Tuesday, May 7, 2013

Panini Paradise

Currently, I am on a quest to exhaust my free zumba class options before joining a gym that offers zumba classes.  I am basically scouring the South Philly/South Jersey area for (a) gyms that give you 1 day to 1 week guest passes and (b) church basement type classes where your first time is free.  This will save me some money and let me make an educated decision when I do join a more expensive gym (right now I belong to the economical Planet Fitness, with no group fitness classes :(  )

A side effect of all this zumba is getting home later at night.  Last night I left work at 7:08, went home to change and grab my coupons, sped through Shop Rite buying groceries to cook for the week, and made it to 8:00 zumba at the LA Fitness in South Philly.  I was very happy with their zumba offering!  I am seriously considering joining, but only if I can get the sign-up fee ($100) waived, since I think that is outrageous.

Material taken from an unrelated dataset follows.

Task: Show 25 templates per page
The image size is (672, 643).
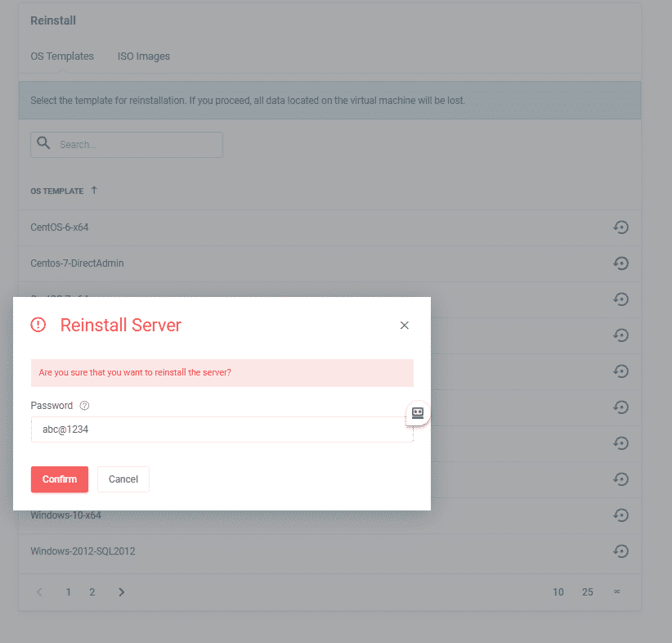Action: coord(588,592)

So anyway.  Since I got home after 9, I wanted dinner to be fast.  I chose one of my favorite recipes, Eating Well's Turkey and Tomato Paninis.  These are always a hit in our house.  I love them, Chalie loves them, they are under 300 calories per sandwich, and they take about 15 minutes to prepare.

There are just two of us, so I halve the recipe.  You'll need:

1 1/2 tbsp lite mayo
1 tbsp nonfat plain greek yogurt
1 tbsp shredded parm
1 tbsp (or more) chopped fres
h basil
1/2 tsp lemon juice
fresh black pepper

Combine the above ingredients in a bowl.  Then you need:

4 slices 100% whole wheat bread (a brand with big, wide slices, like Arnold)
A little less than 1/2 pound deli turkey (low sodium is recommended but do your best)
one plum tomato, sliced
1 tsp canola oil

Spread the mixture on each piece of bread, then top with three slices of turkey (more if its thinner).  I bunch up my turkey instead of just folding it flat and you get lovely sandwiches that way.  Then layer the tomato slices over the turkey and close the sandwiches.

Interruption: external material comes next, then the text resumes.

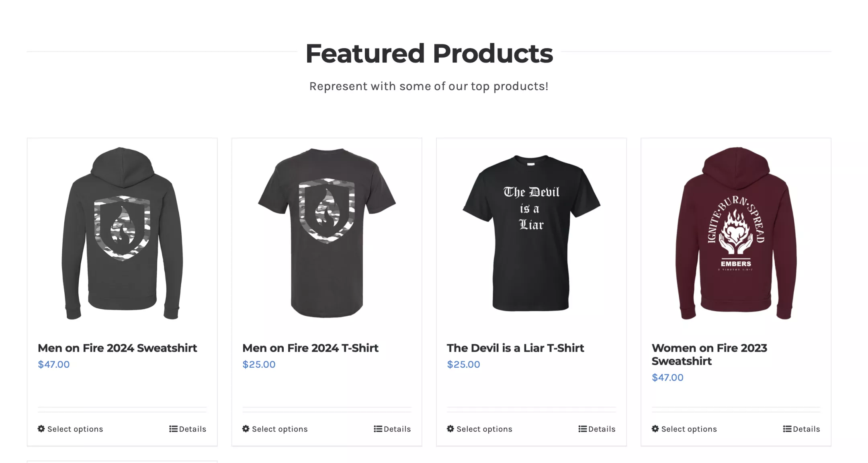The height and width of the screenshot is (463, 868).
Task: Open The Devil is a Liar T-Shirt title link
Action: coord(515,348)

Put the tsp of canola oil in a big skillet, and this is where the fun part comes in.  You use canned goods to press the paninis.  Place the sandwiches in the skillet, then put another skillet on top, and put two 14oz. cans in the top skillet.  This presses the paninis down without you having to stand over them.  I keep the heat towards the lower side of medium and give it about 3-4 minutes per side.

Then I make my favorite salad, arugula with homemade lemon vinaigrette dressing.  Very simple:

Lemon juice - about 1 tbsp
salt
pepper
then I drizzle in the extra virgin olive oil while whisking with my mini whisk.  Maybe about a tbsp olive oil.

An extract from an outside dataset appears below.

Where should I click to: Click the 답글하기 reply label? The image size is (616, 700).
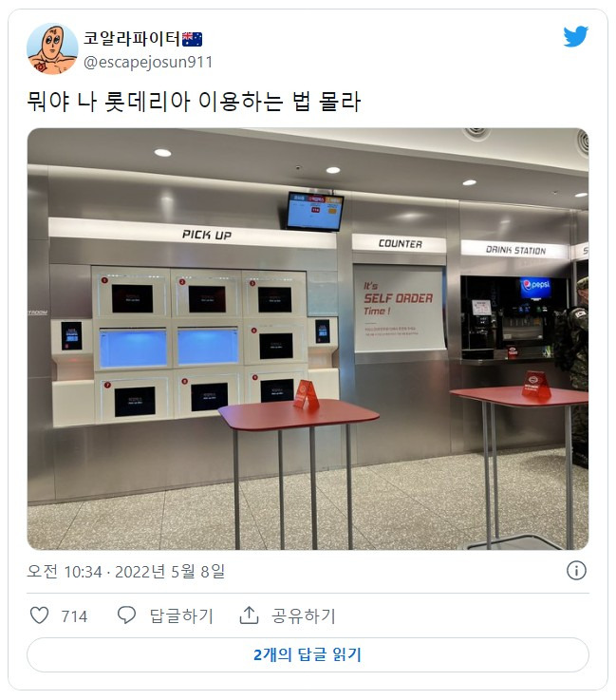coord(181,616)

Optional ingredients in this dressing are fresh basil and parmesan cheese, but last night I was trying to be good/fast so I kept it simple.  (For the BF I serve romaine with caesar dressing, the only salad he will eat-- another reason I love this meal is I can adapt it to both of us).

I love these because they are much more delicious than your average turkey sandwich with much less fat than a turkey-cheese-mayo situation on a white sub roll with chips (my man's go-to turkey dinner, although he doesn't do the mayo).

Try these, you will be hooked!! 

(Note: the first pic is from another night when I made these, months back-- last night's photo is above).